University of the Balearic Islands (SPAIN)
Scholars consider that epistemic knowledge about how science and technology work and how scientists think and act to validate knowledge is a key component of scientific literacy, which in turn is a renowned aim of science education for citizens’ everyday life in a sustainable world increasingly permeated by science and technology.

However, teaching and learning epistemic knowledge is difficult, and especially for primary teachers and students, due to its innovative and metacognitive nature. The lack of training and resources for teaching epistemic knowledge contents are the most prominent hindrances.

Serious educational games offer an authentic analogy of scientific practices that replicate some science epistemic tenets and simulate the cooperation and competition among scientists when researching and may help to overcome those difficulties. Further, game design is flexible enough to allow developmental adaptation to students’ grade and other personal traits.
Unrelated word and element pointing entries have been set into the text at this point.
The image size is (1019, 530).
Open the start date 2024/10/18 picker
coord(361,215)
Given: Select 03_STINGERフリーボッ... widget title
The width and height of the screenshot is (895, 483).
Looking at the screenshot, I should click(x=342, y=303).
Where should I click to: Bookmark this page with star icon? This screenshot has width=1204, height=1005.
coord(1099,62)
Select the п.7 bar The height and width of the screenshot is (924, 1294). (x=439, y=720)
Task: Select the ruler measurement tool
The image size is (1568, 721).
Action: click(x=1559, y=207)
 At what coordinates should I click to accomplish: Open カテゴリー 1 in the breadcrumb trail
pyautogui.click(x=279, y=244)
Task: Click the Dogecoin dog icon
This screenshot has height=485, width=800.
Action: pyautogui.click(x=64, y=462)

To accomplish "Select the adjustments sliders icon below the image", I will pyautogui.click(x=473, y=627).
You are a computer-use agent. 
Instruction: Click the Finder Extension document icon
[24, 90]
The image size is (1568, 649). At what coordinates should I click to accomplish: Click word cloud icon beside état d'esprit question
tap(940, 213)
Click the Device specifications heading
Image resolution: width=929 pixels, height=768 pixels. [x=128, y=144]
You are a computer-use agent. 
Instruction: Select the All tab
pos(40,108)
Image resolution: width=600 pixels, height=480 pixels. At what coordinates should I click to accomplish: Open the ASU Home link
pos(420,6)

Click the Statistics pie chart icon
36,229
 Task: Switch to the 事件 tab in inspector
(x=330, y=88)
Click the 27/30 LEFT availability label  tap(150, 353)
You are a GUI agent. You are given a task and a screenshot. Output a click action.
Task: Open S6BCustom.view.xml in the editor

The use of games addresses the former difficulties, and in primary science education, explicitly develops students’ motivation and interest and contributes to enhance learning on these hard epistemic topics.

This communication aims to innovate the initial training of primary science teachers through their involvement in developing personal teaching materials with the format of cooperative serious games to teach epistemic contents to students. Serious games to teach epistemic knowledge are usually sorted in the literature as puzzles, cubes, scenarios, black boxes, cards, etc.

A black box serious game project was selected for training teachers and teach students some epistemic topics. The general research question here is: is a black box serious game an appropriate tool to effectively teach epistemic contents in primary science?

The aim of black box serious game spins about predicting the content of the black box (a simple closed box containing different objects), using rough observations, thinking and some gradual steps to intruding the box, which simulate new technologies.

Teachers work to design the teaching learning sequence and lesson plan for the black box game and to appropriate the contents and the pedagogy following the didactic model of the 7E’s. The complete design will be displayed at the conference.

Students work in small groups to respond the following project question: what may contain the box? Along the steps searching for answers, students are softly introduced to the main aspects of practices carried out by scientists to validate knowledge.

The students respond initial questions and develop some individual, small-group and whole-class activities, such as exploring the black box, writing observed data, proposing hypothesis and explanations, elaborating and discussing explanations and supporting data, and arguing on conclusions. A final whole-class activity discusses all the answers to reach the project conclusions.

The details of teachers’ and students’ contributions mentioned above, the materials and some students’ productions (observations and justifications) will be displayed at the conference. The expected results involve primary teachers’ satisfaction and students’ motivation and interest after playing the black box game.

Finally, the results are expected to encourage teachers to continue their epistemic self-training through deepening the complexity of the game.